Court Opinion

ID: 4923633
Source: CourtListenerOpinion
Date Created: 2021-09-22 04:23:41.495461+00
Date Added: 2024-06-11T08:14:11.538391
License: Public Domain

concurring in part and dissenting in part:
¶ 44. I agree with remanding this case to the Oil and Gas Board on procedural grounds. But because the majority finds no substantive fault with amended Rule 68, I respectfully concur in part and dissent in part.
¶ 45. When operators drill for oil and gas, the well produces naturally occurring radioactive material (“NORM”). The operators must dispose of this radioactive material by hauling it off to a disposal site, or disposing of it on site, and one method of onsite disposal is to blend the radioactive material with the soil around the well head. This method is known as surface and subsurface landspreading.

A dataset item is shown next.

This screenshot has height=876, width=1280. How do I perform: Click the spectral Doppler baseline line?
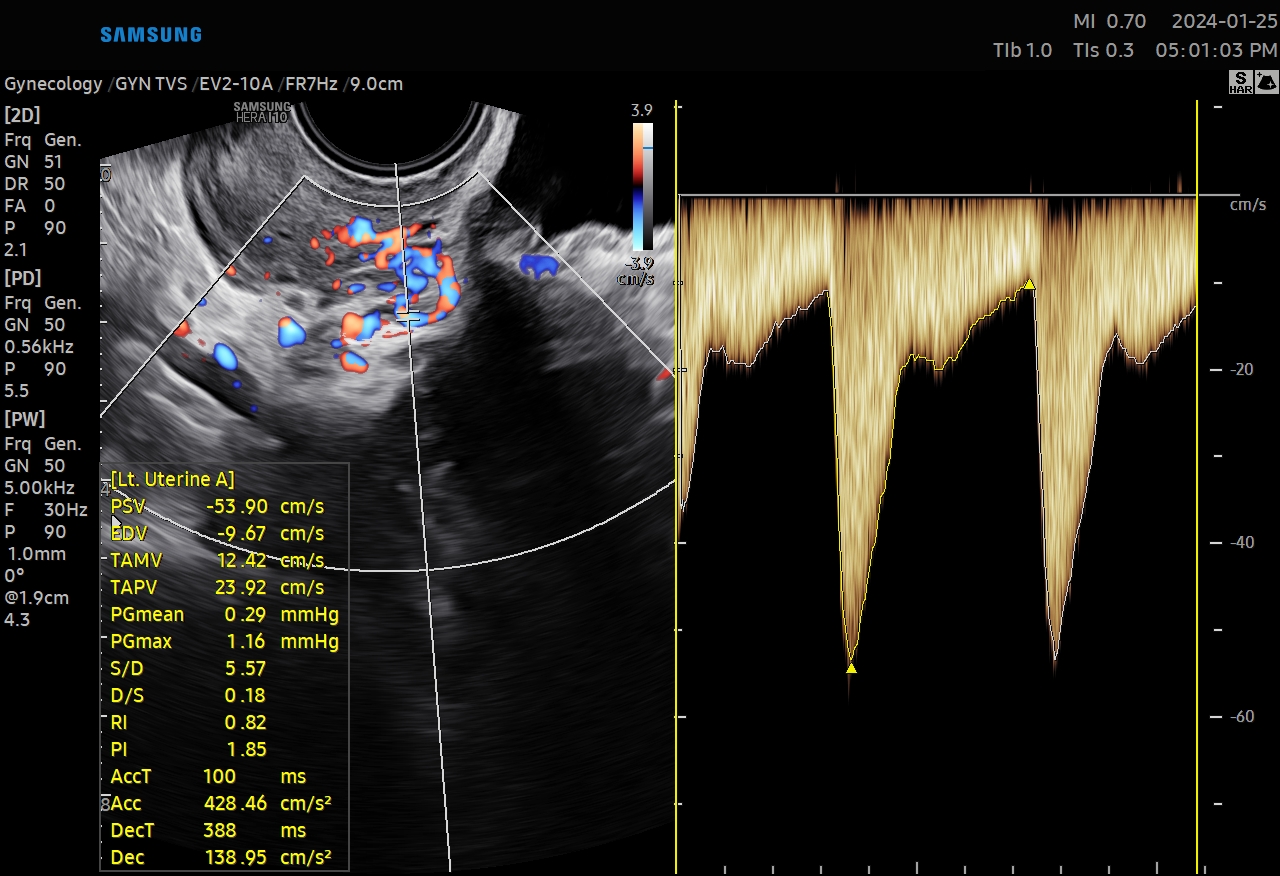(x=936, y=196)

¶46. Well operators either own the land where the well is located, or they do not. If they do, Amended Rule 68 allows them to landspread on them land, wherever they please. But the rule would allow *73operators operating under a lease to landspread “at the site of origin, limited to that portion of the surface of land reasonably necessary, excluding lease roads, used for the conduct of producing operations of a well.” For two reasons, this proposed rule is flawed.
¶ 47. First, for wells operated on leased property, the rule should limit landspread-ing to property covered under a lease that allows landspreading. Other states follow this common-sense approach.10 The broad language of the proposed rule would allow landspreading on property that is not covered under the lease, and whose owner never agreed to landspreading. This appears to me to be a taking of the owner’s property without compensation. Indeed, the current rule would allow landspreading on lands adjacent to the leased property and owned by persons not involved at all in the lease transaction.

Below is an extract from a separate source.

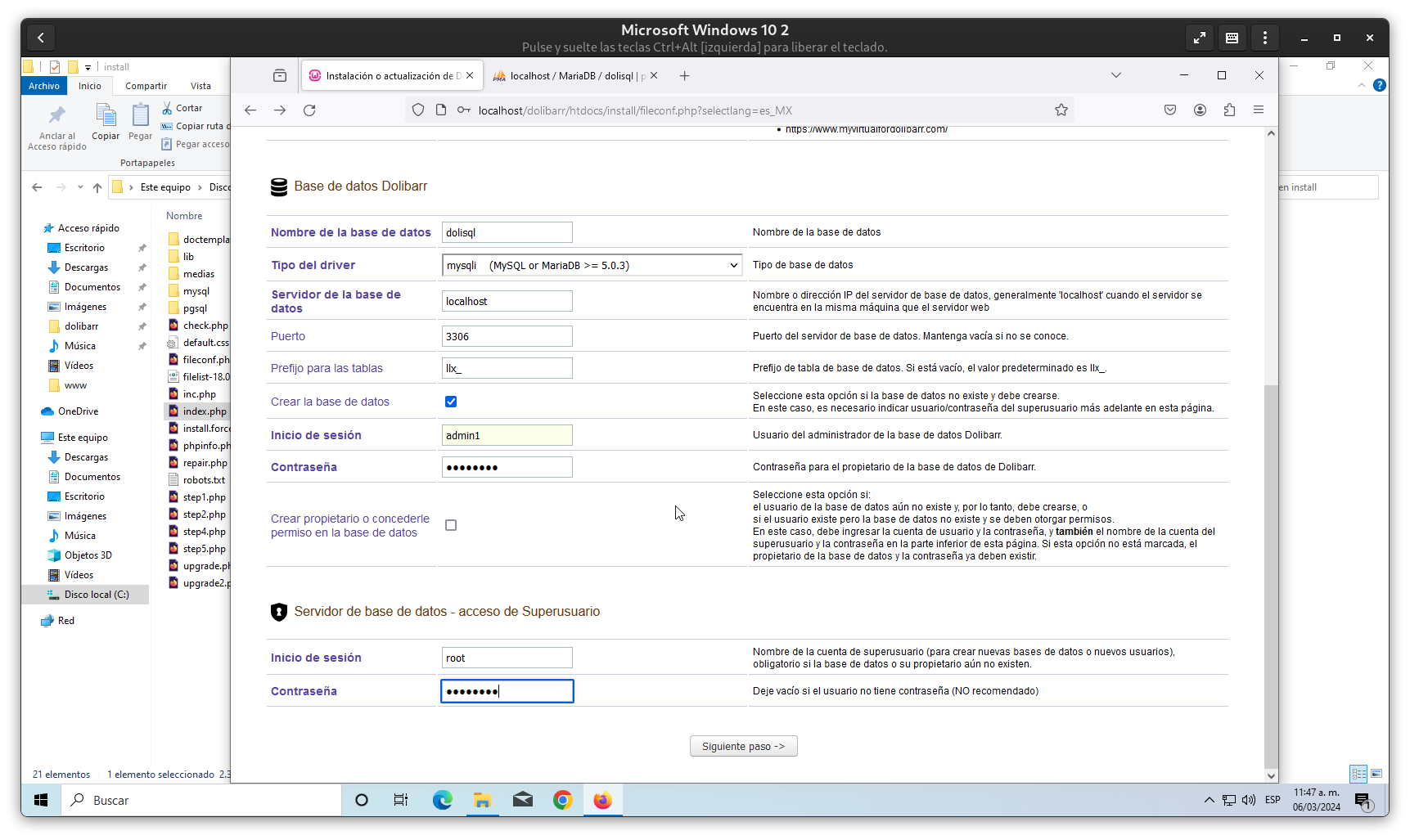
Task: Enable Crear propietario o concederle permiso checkbox
Action: [451, 525]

¶48. Second, Amended Rule 68 states that landspreading is permitted when “reasonably necessary” but offers no definition, guidelines, or explanation of what “reasonably necessary” means. We were informed at oral argument that operators always have the option to haul the radioactive material to a remote disposal site. So, unless the “reasonable” modifier relates to cost to the operator, one could conclude that — while it might be convenient to dispose of the radioactive material onsite — it never would be reasonably necessary to do so.

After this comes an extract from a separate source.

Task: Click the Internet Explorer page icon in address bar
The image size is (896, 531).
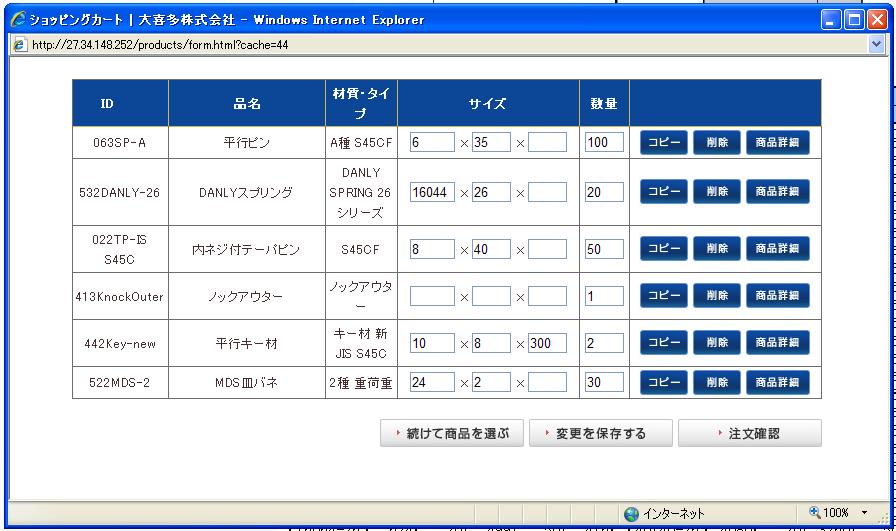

¶ 49. In my view, the rule should provide some limiting language to address these concerns. Because it does not, I respectfully concur in part and dissent in part.
RANDOLPH, P.J., AND CHANDLER, J„ JOIN THIS OPINION.

. See 16 Tex. Admin. Code § 4.614(b) ("No person may dispose of oil and gas NORM waste at a lease or unit other than the lease or unit where the oil and gas NORM waste was generated unless prior to commencement of disposal operations, the surface owner of the lease or unit where the disposal occurs provides written consent for the disposal.”).